Quienes han trabajado por años en la Amazonía concuerdan en que la restauración ecológica debe ser una labor conjunta entre comunidades campesinas, indígenas y afro con el acompañamiento de las instituciones educativas. El ingeniero agroecólogo Cristian Camilo Bautista López resalta que las comunidades conocen las dinámicas de lluvia, de verano y las épocas de siembra: “Ellos conocen sus predios y tienen la necesidad de conservar y restaurar ciertas áreas. Si saliera un proyecto de restauración de fuentes hídricas todos lo apoyarían, porque a todos nos interesa tener agua limpia”.
Sobre la formación y capacitación a niños, adolescentes y jóvenes, Cristian Bautista precisa que se puede acompañar la elaboración de viveros escolares “donde los niños vean la importancia de germinar una semilla, el manejo de los suelos, el ciclo del agua, la importancia de un árbol en un sistema amazónico y que las nuevas generaciones tengan esa conciencia de conservación del ecosistema y no traer ideas aisladas desde los escritorios”.
En esto coincide Dailer Montoya Díaz, especialista en derecho del medio ambiente: “La restauración de los cananguchales es una estrategia clave para garantizar la resiliencia de los ecosistemas frente al cambio climático. Las iniciativas de reforestación con la palma de aguaje y otras especies nativas, combinadas con la implementación de políticas de gestión sostenible del agua, pueden ayudar a recuperar la capacidad de estos humedales para regular el ciclo hídrico”.

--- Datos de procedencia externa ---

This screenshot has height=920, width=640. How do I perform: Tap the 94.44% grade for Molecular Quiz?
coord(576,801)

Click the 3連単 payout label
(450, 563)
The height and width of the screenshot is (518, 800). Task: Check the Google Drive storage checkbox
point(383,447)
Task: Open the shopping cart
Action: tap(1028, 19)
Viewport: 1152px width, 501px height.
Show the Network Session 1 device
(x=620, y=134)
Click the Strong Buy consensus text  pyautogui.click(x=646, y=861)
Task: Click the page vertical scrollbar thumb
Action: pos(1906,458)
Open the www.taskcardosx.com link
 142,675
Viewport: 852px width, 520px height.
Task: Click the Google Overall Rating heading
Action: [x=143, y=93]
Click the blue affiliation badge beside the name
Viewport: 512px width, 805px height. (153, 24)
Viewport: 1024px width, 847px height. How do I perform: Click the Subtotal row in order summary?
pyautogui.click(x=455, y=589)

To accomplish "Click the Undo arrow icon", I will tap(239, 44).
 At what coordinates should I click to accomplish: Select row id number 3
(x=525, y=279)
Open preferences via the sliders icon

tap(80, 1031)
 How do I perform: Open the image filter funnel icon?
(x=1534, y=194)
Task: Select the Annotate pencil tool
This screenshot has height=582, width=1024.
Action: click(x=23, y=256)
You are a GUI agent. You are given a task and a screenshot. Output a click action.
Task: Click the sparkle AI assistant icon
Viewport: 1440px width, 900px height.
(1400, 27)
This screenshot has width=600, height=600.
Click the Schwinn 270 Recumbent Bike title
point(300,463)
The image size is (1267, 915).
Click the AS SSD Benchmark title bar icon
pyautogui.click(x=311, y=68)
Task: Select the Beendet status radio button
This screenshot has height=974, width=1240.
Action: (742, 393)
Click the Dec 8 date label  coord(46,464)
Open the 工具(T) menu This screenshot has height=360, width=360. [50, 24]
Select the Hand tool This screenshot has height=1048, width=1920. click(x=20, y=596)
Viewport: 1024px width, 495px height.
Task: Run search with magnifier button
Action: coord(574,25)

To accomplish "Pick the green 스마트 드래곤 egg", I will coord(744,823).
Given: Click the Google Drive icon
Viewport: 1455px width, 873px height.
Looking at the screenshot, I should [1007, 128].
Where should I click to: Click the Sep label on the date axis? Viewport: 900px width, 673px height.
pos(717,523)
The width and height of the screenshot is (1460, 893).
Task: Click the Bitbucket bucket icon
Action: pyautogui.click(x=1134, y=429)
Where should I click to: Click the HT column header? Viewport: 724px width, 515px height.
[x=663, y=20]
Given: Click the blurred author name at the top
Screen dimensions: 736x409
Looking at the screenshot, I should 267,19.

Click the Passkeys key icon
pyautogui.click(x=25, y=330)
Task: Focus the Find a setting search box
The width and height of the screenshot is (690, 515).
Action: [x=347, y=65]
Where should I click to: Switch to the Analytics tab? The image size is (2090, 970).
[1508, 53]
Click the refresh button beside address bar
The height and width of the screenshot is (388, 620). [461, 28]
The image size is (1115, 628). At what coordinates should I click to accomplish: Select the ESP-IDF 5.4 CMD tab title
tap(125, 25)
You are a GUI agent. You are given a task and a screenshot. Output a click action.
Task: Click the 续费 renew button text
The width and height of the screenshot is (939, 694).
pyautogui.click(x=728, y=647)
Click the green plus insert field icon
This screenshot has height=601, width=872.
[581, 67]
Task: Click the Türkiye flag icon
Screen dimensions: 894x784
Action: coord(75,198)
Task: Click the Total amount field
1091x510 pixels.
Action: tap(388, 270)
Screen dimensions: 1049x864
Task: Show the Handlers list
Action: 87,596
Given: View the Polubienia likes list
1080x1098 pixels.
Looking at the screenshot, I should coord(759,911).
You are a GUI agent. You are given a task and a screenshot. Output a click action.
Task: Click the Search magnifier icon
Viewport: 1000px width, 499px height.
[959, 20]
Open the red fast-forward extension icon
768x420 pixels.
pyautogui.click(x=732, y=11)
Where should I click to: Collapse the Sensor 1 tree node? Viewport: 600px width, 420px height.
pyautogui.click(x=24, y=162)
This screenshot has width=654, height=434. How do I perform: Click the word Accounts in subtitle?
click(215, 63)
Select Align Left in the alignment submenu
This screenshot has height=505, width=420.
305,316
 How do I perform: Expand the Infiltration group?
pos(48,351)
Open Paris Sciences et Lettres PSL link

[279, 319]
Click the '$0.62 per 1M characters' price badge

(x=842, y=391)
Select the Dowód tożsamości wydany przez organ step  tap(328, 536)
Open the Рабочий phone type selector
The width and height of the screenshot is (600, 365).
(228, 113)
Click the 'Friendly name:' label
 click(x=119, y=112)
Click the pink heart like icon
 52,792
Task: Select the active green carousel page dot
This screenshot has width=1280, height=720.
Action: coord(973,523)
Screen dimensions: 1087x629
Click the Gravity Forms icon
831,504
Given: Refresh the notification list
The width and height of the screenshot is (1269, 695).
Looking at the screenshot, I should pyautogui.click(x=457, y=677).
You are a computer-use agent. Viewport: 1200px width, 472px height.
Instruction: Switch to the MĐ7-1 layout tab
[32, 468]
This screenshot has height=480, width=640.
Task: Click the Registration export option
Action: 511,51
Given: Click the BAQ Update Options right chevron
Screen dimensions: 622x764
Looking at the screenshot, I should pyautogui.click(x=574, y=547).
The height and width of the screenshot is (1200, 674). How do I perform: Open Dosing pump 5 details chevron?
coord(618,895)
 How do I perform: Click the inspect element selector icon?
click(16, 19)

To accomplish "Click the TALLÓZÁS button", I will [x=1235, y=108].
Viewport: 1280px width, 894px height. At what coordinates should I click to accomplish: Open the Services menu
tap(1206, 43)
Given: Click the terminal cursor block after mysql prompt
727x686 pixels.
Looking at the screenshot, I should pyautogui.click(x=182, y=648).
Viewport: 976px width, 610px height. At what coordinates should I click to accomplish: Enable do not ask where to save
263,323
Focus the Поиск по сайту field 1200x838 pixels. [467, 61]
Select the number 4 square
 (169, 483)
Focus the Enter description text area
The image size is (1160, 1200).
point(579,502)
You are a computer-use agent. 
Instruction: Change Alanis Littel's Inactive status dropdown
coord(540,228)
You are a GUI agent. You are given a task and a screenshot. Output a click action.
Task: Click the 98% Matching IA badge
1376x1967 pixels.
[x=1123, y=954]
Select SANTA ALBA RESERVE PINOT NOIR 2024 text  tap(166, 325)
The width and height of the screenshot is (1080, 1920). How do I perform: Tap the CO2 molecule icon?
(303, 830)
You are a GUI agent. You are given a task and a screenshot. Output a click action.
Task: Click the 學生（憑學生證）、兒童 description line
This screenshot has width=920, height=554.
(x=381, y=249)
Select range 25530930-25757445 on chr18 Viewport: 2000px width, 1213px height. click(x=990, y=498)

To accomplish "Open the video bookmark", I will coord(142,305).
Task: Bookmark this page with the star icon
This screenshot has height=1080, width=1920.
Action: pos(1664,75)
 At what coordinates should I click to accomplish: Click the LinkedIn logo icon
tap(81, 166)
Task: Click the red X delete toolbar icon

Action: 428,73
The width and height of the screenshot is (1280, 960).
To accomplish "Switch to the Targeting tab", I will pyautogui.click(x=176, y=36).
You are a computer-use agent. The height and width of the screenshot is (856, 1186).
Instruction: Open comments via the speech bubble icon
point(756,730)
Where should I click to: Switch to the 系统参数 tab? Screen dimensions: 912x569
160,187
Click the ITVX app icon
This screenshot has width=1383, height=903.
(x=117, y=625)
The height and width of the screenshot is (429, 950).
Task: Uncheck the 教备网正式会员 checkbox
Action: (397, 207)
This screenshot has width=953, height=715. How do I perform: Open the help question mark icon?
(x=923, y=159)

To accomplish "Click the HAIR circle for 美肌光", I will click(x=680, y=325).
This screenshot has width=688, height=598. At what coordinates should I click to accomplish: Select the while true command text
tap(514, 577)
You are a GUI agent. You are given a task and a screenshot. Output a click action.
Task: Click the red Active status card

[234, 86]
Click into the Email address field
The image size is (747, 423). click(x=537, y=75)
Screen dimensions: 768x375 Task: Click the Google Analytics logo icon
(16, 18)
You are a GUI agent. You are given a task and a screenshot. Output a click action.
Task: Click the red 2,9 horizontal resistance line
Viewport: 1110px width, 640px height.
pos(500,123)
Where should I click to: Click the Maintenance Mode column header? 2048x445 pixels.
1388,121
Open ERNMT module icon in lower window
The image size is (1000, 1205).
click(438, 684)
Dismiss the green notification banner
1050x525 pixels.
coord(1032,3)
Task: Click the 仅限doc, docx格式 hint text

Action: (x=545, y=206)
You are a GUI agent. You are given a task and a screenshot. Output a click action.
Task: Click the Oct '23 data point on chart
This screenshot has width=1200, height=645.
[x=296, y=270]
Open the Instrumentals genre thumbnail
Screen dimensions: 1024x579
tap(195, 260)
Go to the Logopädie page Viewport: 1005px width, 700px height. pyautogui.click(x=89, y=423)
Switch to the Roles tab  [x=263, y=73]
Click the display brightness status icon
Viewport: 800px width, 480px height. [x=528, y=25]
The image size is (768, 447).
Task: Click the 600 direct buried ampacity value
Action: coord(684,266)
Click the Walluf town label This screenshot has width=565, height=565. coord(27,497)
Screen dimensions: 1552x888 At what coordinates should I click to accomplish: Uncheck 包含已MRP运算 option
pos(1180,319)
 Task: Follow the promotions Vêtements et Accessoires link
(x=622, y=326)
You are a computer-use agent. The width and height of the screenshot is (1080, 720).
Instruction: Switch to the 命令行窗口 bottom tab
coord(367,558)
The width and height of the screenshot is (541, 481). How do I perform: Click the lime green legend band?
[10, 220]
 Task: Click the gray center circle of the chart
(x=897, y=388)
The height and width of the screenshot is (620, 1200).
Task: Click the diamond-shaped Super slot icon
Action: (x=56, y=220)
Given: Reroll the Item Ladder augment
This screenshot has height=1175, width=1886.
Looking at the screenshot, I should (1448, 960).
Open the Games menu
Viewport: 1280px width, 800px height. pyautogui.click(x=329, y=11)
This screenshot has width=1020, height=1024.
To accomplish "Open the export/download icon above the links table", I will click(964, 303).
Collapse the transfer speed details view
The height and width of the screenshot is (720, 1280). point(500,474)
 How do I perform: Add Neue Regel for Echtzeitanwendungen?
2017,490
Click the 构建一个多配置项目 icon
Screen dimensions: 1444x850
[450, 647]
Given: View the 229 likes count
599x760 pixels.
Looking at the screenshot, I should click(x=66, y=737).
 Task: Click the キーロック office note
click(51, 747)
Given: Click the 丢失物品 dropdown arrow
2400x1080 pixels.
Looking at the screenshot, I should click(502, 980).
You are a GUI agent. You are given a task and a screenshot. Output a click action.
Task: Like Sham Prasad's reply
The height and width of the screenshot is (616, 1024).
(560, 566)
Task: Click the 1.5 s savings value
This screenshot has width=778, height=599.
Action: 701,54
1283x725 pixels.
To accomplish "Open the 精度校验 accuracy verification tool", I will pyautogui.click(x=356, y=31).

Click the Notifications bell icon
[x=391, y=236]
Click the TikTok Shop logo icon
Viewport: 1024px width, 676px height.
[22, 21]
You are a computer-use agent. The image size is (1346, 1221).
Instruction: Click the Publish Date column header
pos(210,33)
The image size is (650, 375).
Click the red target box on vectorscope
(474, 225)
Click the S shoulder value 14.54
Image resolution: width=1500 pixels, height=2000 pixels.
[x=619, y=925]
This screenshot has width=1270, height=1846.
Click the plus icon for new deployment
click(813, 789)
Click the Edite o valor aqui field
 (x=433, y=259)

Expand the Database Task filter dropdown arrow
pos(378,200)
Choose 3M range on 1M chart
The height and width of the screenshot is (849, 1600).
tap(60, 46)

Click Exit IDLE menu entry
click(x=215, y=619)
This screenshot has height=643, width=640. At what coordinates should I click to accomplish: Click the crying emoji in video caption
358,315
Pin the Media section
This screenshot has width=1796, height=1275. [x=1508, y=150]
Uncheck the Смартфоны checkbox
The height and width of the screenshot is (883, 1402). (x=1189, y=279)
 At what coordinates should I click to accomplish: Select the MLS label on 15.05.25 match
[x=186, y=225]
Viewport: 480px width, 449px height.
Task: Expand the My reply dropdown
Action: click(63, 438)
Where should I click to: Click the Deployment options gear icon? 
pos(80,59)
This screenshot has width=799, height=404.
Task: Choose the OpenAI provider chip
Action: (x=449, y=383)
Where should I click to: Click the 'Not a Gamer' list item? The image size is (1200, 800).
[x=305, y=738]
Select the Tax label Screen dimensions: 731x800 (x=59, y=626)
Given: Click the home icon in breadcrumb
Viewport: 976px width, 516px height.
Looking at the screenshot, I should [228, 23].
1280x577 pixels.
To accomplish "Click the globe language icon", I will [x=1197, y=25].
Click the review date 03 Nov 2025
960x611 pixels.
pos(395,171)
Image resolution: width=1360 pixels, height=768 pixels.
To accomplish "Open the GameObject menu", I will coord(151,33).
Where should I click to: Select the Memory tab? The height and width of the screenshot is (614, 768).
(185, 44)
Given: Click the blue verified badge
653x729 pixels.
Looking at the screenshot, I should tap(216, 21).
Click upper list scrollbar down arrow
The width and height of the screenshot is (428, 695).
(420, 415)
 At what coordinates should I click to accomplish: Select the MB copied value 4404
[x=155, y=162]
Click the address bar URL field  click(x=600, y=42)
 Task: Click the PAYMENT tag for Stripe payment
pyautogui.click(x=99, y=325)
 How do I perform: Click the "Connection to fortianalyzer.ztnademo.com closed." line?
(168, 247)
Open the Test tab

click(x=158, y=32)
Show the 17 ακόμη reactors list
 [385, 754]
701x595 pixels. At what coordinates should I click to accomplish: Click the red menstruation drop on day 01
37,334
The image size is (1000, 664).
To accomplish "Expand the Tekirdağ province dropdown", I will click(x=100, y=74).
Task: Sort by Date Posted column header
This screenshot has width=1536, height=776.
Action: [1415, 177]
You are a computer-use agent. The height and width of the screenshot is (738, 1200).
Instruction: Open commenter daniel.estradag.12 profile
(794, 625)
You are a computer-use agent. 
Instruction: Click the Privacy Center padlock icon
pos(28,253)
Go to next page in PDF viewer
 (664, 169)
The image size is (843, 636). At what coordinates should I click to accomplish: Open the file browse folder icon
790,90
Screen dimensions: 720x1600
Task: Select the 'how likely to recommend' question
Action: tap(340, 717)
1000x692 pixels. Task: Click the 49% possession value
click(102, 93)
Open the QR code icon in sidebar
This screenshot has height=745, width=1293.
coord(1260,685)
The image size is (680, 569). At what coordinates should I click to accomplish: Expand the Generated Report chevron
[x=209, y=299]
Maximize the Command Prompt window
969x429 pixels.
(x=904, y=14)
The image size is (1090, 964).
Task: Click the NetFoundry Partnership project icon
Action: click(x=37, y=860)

Para ambos el acompañamiento de la academia es fundamental para fomentar la investigación sobre los ecosistemas y recursos naturales con los que se cuenta. “En la canangucha están muchas respuestas, se pueden conservar pero hay que investigarlos y hay que también transformarlos para que la gente realmente viva del bosque, es decir una industria comunitaria”, concluye Dailer Montoya.
Las comunidades han aprendido el poder protagónico de los cananguchales como fuente de agua y refugio de muchos animales. Mientras unos promueven su cuidado, otros buscan sembrar árboles a las orillas de los cuerpos de agua para que lleguen más aves y que los cananguchales sigan vivos.